(Some records)
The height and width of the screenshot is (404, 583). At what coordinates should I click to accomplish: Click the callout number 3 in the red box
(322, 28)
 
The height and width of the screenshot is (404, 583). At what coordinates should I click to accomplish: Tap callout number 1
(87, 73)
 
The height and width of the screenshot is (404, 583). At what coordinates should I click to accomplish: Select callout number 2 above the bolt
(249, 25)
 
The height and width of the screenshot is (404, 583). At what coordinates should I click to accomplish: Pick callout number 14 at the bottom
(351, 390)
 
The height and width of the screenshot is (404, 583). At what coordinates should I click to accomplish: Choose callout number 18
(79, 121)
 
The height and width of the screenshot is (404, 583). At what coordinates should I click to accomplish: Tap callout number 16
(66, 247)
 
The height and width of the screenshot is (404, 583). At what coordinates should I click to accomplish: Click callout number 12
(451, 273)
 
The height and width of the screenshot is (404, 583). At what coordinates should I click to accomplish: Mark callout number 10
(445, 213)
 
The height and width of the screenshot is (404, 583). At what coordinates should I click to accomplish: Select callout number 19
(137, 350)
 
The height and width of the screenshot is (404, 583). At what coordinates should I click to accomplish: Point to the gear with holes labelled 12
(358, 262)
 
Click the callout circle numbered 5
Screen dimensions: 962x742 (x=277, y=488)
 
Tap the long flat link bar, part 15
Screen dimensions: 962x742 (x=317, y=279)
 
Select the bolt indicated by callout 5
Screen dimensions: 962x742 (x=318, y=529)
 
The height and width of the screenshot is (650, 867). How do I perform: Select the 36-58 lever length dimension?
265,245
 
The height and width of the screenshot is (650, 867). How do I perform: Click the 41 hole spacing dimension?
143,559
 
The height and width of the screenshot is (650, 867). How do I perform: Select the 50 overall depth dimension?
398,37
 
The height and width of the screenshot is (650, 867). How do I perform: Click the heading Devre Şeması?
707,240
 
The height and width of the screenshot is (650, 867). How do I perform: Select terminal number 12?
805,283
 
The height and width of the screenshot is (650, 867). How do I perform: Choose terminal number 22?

* [Task instructions] Begin at the line that has "Click the callout circle numbered 5" and stop after the last of the records. Write every line in that stretch out again, requests included, and shift each coordinate in the answers by adding 94 to it.

* [Output of the exercise]
Click the callout circle numbered 5
Screen dimensions: 962x742 (x=371, y=582)
 
Tap the long flat link bar, part 15
Screen dimensions: 962x742 (x=411, y=373)
 
Select the bolt indicated by callout 5
Screen dimensions: 962x742 (x=412, y=623)
 
The height and width of the screenshot is (650, 867). How do I perform: Select the 36-58 lever length dimension?
359,339
 
The height and width of the screenshot is (650, 867). How do I perform: Click the 41 hole spacing dimension?
237,653
 
The height and width of the screenshot is (650, 867). How do I perform: Select the 50 overall depth dimension?
492,131
 
The height and width of the screenshot is (650, 867). How do I perform: Click the heading Devre Şeması?
801,334
 
The height and width of the screenshot is (650, 867). How do I perform: Select terminal number 12?
899,377
 
The height and width of the screenshot is (650, 867). How do I perform: Choose terminal number 22?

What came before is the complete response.